Though I have posted this amateur attempt at logic, this is not to say that I do not agree with many of the heartfelt positions offered here at AikdoJournal.com on the "problems" of Aikido. It's just that I do not see, for example, that attacking with Karate's ideal strikes over Aikido's ideal strikes will bring any great change to our art. Instead, as an alternative course of action, if we want to deal with Aikido's "problems" - let us look away from notions of fake attacks and real attack and look better at the countless examples of absent kuzushi - no loss of balance.
For example, if we are honest, if we take the time to look at tapes of ourselves, or tapes of others, we will see a preponderance of occasions where uke is launched or pinned from a base of support that has either two fully grounded contact points or at least one - which in combat would be used by uke to either counter a pin, throw, or strike, and/or launch their own pin, throw, or strike, etc. As a result of the trend to have no actual kuzushi, today, ukemi, "nice ukemi" has come to be synonymous with uke being able to post a foot, if not both feet, prior to "flying through the air". Today, generally, throughout the Aikido community, uke is standing when he/she is thrown. He/she is rarely ever falling before he/she is thrown. And yet, there can be no other way of understanding that when a foot, or feet, is or are posted, that this is a based that is engaged, that this is an absence of kuzushi, that this is a throw or a pin that would never happen in "reality."

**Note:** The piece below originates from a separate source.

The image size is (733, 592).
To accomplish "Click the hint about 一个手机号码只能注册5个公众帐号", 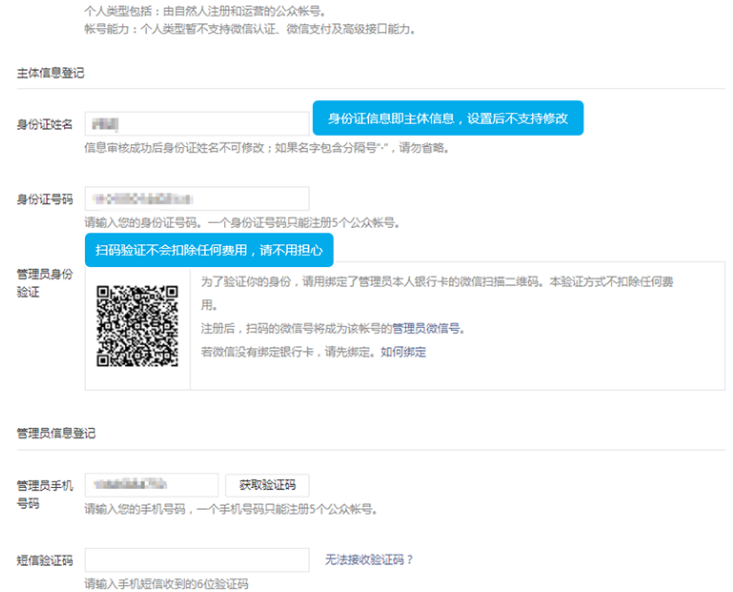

Hiding behind the flawed common sense of "real attacks" will do nothing to address this (I would say) dominating trend in training. And such a detour from this trend is unlikely to occur since both parties have great stakes in the current misunderstanding of kuzushi. That is to say that uke (speaking generally) is highly unlikely to pursue a type of ukemi that places him/her emotionally, spiritually, and physically in a completely vulnerable position. (I didn't say "more vulnerable" since there is nothing vulnerable at all about being launched from a posted base of support.) And it is unlikely that nage will require such kuzushi skills of themselves since such a skill requires a much greater stability of base (which is as much physical as it is spiritual) - this is because uke's luxury of being allowed to post up, allows nage the luxury of posting up as well. The loss of this pseudo-stability on nage's part would mean that nage would require a dynamic stability, one capable of dealing with the reactionary forces of uke's movement - which would certainly require higher levels of investment in training, etc. - no matter how high those levels currently are.
Perhaps we do not become more "real" by adding things (i.e. "real attacks"). We seem to become more real by taking things away (i.e. allowing uke to post up before a pin or a throw). And maybe that's just a cute way of saying, "If I allow uke to post up before he/she falls, if I do not throw or pin uke as they are already fully falling, whether my attack was a straight cross or tsuki, even if I demonstrated aiki with it or not, I am just as "unreal" as ever. In the end, to be satisfied with the unreal, and this is where I agree with many of the commentators at AikidoJournal.com, is to have reconciled with nothing, is to have cultivated nothing - not physically, not mentally, and certainly not spiritually.